* _EXTRACTED RECORDS_
┌──
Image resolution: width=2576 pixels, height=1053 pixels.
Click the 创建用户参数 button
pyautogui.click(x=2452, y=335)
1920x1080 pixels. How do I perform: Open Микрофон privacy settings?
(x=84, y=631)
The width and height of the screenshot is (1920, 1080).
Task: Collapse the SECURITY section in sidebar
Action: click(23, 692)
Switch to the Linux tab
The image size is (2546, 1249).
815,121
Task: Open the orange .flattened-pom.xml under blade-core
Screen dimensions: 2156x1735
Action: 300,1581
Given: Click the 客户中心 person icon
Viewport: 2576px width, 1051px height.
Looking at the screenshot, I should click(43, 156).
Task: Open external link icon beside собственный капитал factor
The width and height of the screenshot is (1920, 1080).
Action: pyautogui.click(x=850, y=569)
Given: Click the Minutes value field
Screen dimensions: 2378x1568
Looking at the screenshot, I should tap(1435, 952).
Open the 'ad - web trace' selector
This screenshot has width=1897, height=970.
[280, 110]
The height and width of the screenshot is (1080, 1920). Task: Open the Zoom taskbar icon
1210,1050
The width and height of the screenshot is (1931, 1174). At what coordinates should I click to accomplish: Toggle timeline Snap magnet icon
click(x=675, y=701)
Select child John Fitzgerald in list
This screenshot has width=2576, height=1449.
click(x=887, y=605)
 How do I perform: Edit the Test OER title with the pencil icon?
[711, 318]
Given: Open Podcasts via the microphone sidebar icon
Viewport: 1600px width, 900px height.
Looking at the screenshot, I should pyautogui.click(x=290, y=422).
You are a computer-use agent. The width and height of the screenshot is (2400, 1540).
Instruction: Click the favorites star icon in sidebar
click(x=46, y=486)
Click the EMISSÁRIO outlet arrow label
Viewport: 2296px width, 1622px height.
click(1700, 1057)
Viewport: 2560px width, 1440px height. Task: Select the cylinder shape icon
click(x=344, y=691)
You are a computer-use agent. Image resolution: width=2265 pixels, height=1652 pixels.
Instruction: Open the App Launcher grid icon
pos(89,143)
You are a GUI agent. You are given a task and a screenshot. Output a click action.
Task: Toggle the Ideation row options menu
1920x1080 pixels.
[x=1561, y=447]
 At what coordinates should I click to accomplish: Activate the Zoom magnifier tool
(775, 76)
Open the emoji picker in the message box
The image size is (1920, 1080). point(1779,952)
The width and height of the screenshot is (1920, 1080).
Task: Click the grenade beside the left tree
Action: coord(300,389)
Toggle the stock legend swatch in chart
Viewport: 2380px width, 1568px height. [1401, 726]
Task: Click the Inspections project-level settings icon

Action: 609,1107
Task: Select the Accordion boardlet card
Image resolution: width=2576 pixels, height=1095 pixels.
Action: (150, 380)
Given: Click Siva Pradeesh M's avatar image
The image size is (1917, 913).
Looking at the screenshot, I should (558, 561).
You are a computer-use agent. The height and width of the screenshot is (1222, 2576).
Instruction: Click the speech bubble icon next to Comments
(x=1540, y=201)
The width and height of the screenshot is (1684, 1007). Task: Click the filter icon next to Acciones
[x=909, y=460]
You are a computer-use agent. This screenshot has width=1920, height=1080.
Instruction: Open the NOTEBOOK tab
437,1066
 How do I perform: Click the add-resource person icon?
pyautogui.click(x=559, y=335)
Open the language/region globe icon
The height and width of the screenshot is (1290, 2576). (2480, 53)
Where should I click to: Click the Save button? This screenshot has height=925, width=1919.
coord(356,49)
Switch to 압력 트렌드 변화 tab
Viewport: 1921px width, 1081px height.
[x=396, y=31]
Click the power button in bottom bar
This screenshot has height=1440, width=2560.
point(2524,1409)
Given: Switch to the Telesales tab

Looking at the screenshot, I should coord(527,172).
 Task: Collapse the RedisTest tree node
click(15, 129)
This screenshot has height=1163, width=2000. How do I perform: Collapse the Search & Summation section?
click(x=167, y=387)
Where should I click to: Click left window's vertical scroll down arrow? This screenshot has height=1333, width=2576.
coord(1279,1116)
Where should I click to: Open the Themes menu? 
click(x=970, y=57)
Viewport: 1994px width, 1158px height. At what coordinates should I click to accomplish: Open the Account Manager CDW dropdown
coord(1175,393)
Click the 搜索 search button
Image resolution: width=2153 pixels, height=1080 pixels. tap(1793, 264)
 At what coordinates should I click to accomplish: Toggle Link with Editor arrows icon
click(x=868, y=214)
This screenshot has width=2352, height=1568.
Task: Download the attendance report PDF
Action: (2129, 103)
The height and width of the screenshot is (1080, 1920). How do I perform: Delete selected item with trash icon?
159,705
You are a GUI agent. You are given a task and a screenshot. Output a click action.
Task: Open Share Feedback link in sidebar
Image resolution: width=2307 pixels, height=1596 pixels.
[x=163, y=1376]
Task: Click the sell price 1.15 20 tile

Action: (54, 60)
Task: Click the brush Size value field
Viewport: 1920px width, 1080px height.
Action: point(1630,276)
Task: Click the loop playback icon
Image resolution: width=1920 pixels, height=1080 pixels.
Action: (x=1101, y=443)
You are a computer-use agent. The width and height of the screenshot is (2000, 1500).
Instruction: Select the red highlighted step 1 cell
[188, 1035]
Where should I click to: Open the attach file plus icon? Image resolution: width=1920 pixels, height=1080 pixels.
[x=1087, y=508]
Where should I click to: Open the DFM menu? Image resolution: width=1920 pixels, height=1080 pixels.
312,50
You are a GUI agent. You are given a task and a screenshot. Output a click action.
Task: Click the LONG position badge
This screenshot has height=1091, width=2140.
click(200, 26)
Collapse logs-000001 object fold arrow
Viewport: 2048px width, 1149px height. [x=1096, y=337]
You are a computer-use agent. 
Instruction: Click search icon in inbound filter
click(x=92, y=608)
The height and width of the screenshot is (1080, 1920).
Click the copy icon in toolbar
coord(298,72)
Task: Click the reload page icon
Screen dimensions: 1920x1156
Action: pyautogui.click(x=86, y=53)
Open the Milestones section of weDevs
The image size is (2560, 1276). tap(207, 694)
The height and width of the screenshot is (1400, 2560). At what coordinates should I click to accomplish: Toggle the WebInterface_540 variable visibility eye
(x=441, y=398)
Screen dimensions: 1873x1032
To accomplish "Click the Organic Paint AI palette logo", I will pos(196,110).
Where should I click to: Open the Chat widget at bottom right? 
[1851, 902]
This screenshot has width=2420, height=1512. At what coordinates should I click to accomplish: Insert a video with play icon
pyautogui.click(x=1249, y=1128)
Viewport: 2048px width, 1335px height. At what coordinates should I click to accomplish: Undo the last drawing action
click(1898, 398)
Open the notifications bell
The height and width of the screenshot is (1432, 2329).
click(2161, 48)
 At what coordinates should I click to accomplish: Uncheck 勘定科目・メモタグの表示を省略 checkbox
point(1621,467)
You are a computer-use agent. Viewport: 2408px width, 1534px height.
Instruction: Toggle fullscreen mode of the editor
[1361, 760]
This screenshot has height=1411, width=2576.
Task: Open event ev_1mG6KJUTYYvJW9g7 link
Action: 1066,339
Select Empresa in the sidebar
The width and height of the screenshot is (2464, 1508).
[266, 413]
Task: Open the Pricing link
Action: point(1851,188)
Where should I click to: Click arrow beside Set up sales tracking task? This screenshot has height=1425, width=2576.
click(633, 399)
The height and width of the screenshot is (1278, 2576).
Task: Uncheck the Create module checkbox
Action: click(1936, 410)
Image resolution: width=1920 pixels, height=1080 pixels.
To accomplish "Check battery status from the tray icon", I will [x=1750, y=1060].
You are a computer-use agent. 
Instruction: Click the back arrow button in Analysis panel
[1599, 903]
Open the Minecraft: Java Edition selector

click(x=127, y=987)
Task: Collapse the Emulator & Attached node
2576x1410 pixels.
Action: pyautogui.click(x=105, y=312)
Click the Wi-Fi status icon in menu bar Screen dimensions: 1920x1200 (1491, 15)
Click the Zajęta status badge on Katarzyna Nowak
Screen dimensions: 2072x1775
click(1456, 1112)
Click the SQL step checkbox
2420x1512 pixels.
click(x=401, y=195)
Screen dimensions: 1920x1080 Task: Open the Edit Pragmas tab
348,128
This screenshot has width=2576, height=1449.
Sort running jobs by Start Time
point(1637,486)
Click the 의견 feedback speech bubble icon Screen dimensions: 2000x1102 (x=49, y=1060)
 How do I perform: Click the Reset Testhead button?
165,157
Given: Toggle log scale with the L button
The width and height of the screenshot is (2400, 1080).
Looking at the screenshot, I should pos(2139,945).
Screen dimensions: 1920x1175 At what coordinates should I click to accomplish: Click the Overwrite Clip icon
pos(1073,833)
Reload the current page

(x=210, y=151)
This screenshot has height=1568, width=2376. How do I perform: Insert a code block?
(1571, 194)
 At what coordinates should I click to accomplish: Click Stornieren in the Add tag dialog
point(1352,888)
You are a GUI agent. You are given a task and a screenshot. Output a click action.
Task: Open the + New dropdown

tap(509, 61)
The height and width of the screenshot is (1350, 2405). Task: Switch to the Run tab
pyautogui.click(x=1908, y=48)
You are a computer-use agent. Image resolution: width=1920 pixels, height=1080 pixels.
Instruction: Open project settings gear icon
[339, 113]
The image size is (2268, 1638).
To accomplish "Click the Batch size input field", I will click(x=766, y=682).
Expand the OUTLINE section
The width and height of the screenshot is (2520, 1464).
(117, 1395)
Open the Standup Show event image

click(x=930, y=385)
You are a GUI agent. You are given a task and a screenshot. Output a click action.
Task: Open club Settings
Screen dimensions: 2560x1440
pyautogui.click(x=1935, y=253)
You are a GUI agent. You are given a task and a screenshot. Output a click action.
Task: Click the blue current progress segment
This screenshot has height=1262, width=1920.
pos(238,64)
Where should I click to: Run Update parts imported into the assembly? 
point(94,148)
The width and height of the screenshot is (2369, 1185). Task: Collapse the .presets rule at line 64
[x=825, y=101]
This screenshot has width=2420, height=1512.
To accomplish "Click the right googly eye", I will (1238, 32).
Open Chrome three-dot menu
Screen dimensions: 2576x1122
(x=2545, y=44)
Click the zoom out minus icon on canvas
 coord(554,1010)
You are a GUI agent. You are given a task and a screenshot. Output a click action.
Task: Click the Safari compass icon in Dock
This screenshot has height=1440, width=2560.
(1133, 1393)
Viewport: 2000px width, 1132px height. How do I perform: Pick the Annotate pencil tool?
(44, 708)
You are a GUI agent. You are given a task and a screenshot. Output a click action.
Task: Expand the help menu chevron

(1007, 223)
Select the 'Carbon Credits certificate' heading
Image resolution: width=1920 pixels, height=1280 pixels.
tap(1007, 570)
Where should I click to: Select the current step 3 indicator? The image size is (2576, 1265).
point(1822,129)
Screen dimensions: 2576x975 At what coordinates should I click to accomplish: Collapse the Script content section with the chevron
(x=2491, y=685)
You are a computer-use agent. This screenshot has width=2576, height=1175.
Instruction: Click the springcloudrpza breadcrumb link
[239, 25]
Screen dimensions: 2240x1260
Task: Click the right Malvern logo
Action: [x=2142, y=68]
└──
Nothing past the line containing "Switch to the Linux tab" should be restated; transcribe the material exactly from its first line through that line.

* _ANSWER TO THIS EXERCISE_
Image resolution: width=2576 pixels, height=1053 pixels.
Click the 创建用户参数 button
pyautogui.click(x=2452, y=335)
1920x1080 pixels. How do I perform: Open Микрофон privacy settings?
(x=84, y=631)
The width and height of the screenshot is (1920, 1080).
Task: Collapse the SECURITY section in sidebar
Action: click(23, 692)
Switch to the Linux tab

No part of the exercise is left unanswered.